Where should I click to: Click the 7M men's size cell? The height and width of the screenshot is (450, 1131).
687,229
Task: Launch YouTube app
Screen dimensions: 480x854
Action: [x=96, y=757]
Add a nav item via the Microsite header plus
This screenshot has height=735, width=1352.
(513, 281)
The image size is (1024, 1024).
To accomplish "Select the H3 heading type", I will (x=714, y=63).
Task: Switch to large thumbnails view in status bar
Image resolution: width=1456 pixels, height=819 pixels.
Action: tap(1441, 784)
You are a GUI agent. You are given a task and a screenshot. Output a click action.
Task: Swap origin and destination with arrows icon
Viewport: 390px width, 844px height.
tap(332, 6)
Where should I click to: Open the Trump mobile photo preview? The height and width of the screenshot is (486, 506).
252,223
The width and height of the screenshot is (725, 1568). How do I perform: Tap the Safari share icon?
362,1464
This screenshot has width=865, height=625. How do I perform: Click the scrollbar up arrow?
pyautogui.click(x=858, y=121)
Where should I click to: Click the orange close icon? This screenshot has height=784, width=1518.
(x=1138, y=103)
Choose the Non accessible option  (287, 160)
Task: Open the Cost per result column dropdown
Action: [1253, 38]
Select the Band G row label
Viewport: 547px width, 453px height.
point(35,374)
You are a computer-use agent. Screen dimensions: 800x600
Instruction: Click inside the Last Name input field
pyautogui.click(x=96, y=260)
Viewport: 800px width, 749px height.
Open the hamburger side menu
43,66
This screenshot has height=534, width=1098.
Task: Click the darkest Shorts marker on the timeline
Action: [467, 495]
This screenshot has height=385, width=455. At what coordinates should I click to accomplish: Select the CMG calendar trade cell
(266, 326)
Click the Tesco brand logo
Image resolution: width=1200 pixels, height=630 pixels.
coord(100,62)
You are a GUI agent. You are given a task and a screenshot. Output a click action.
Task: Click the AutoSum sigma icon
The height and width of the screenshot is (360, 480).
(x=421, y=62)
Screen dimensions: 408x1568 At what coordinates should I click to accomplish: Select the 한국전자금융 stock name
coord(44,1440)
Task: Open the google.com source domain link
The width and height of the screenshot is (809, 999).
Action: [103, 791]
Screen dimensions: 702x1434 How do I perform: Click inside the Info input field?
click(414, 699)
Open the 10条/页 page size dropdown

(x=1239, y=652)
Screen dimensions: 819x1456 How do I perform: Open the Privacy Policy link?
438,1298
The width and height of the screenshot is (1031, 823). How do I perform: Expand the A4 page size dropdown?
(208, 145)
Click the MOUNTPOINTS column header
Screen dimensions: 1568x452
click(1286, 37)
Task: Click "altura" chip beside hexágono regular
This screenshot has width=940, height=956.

+-------+

Task brief:
All lines from the one that contains "Open the 10条/页 page size dropdown" to the end of the records above are to be copied exactly; leave out the rest.

Result of this task:
Open the 10条/页 page size dropdown

(x=1239, y=652)
Screen dimensions: 819x1456 How do I perform: Open the Privacy Policy link?
438,1298
The width and height of the screenshot is (1031, 823). How do I perform: Expand the A4 page size dropdown?
(208, 145)
Click the MOUNTPOINTS column header
Screen dimensions: 1568x452
click(1286, 37)
Task: Click "altura" chip beside hexágono regular
This screenshot has width=940, height=956.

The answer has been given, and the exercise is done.